Thursday, June 6, 2019

One of my new favorite forms of collecting

Every Sherlockian collection has mini-collections within it, and when a catalog came in the mail today from my badge ribbon supplier, it reminded me to take a minute to appreciate one of mine.

With all the hustle and bustle and rampant delights of 221B Con each year, I never really take the time to sing the praises of the Sherlockian collecting opportunity that only occurs that time of year for me. If it happens elsewhere, at the level it does there, I've yet to hear about it, so if I'm missing something, please let me know. And that collecting opportunity is this: Badge ribbon collecting!


I have to admit, I'm in the minor leagues when it comes to 221B Con badge collecting. The best collectors pay attention to Twitter, hit different con suites when new ribbon alerts come out, track down ribbons they've seen on someone else, etc. I've almost doubled my number collected with each passing year, and I still don't come close to the long, floor-trailing ribbon neck-ties I've seen on the true collectors. But there's still a lot of joy, even in a small collection. And memories.

Badge ribbons can remind you of who you saw at the con that year, what was the popular non-Holmes fandom that put in an appearance, what thing was being promoted, and what that odd little panel in the most curious corner of Sherlockian interest was. Sometimes it's just the happy moment of meeting the person who gave you the ribbon. In my little collection pictured above, I see all of that when I look at those ribbons, including the "What the hell was I thinking?" year of no ribbons.

Collecting has been a part of Sherlockiana as long as there has been Sherlockiana, and the opportunity to spend a weekend collecting the one thing you can only collect during that three-day period . . . well, it makes for a very special little collection within your Sherlockian collection. This year was my first year starting the con at the ribbon swap, which occurs almost as soon as we have badges to put ribbons on. (It's called a "swap" but a lot of folks are just happy to push ribbons at anyone who doesn't have one of theirs. Like me, 'cuz nobody was going without a Doyle's Rotary Coffin ribbon this year!)

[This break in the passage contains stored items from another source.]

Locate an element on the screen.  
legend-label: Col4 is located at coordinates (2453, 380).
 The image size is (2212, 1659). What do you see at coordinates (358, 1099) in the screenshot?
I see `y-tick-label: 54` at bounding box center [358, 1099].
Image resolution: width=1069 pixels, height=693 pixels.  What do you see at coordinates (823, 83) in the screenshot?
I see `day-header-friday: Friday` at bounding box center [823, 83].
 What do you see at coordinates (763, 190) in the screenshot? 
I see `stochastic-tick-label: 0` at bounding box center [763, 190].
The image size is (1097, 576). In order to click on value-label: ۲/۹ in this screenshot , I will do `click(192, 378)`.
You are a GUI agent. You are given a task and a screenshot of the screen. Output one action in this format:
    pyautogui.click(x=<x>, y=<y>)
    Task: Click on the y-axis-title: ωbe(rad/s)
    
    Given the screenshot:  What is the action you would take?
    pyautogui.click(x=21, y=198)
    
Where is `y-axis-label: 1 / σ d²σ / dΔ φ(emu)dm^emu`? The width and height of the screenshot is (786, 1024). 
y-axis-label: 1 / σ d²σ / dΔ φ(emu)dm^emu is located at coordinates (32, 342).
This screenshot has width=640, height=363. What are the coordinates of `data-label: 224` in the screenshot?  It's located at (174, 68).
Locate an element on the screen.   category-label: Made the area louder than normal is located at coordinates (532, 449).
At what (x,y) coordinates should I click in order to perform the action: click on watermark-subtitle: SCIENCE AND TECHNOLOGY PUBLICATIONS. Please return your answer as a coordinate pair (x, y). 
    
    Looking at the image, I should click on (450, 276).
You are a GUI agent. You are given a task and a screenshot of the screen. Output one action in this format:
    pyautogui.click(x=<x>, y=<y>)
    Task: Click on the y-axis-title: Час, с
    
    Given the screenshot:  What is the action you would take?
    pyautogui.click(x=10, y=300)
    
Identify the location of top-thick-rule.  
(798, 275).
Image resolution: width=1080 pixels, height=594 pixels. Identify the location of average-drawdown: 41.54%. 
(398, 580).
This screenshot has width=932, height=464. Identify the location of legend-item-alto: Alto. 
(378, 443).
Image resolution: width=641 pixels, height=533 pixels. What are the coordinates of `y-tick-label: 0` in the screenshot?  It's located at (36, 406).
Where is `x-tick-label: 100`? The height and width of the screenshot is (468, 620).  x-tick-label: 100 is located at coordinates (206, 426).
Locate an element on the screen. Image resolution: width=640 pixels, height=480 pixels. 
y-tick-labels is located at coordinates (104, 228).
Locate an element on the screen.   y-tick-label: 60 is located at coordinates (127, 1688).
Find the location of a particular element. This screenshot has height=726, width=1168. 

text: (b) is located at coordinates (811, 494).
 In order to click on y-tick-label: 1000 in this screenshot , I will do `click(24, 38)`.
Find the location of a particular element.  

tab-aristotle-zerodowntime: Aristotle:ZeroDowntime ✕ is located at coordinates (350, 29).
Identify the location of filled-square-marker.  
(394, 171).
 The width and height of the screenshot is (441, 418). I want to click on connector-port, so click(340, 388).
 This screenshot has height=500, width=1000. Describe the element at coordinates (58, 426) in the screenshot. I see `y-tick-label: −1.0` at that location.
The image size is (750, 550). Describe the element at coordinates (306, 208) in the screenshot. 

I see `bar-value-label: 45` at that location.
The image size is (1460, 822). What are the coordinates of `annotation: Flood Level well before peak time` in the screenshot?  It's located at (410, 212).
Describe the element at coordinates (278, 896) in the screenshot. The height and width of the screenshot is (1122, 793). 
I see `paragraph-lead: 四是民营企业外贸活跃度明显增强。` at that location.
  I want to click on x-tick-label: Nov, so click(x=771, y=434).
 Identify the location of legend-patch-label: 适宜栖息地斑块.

Next year it might be fun to start learning the tricks of the true masters of ribbon collecting. But in any case, I'm just thrilled when something new turns up in our Sherlockian bag of tricks and this one is definitely a recent addition to the things we Sherlockians do to celebrate Sherlock.

I hope it goes on long enough that eventually someone is doing recreations of classic ribbons from those early Sherlockian cons of their youth.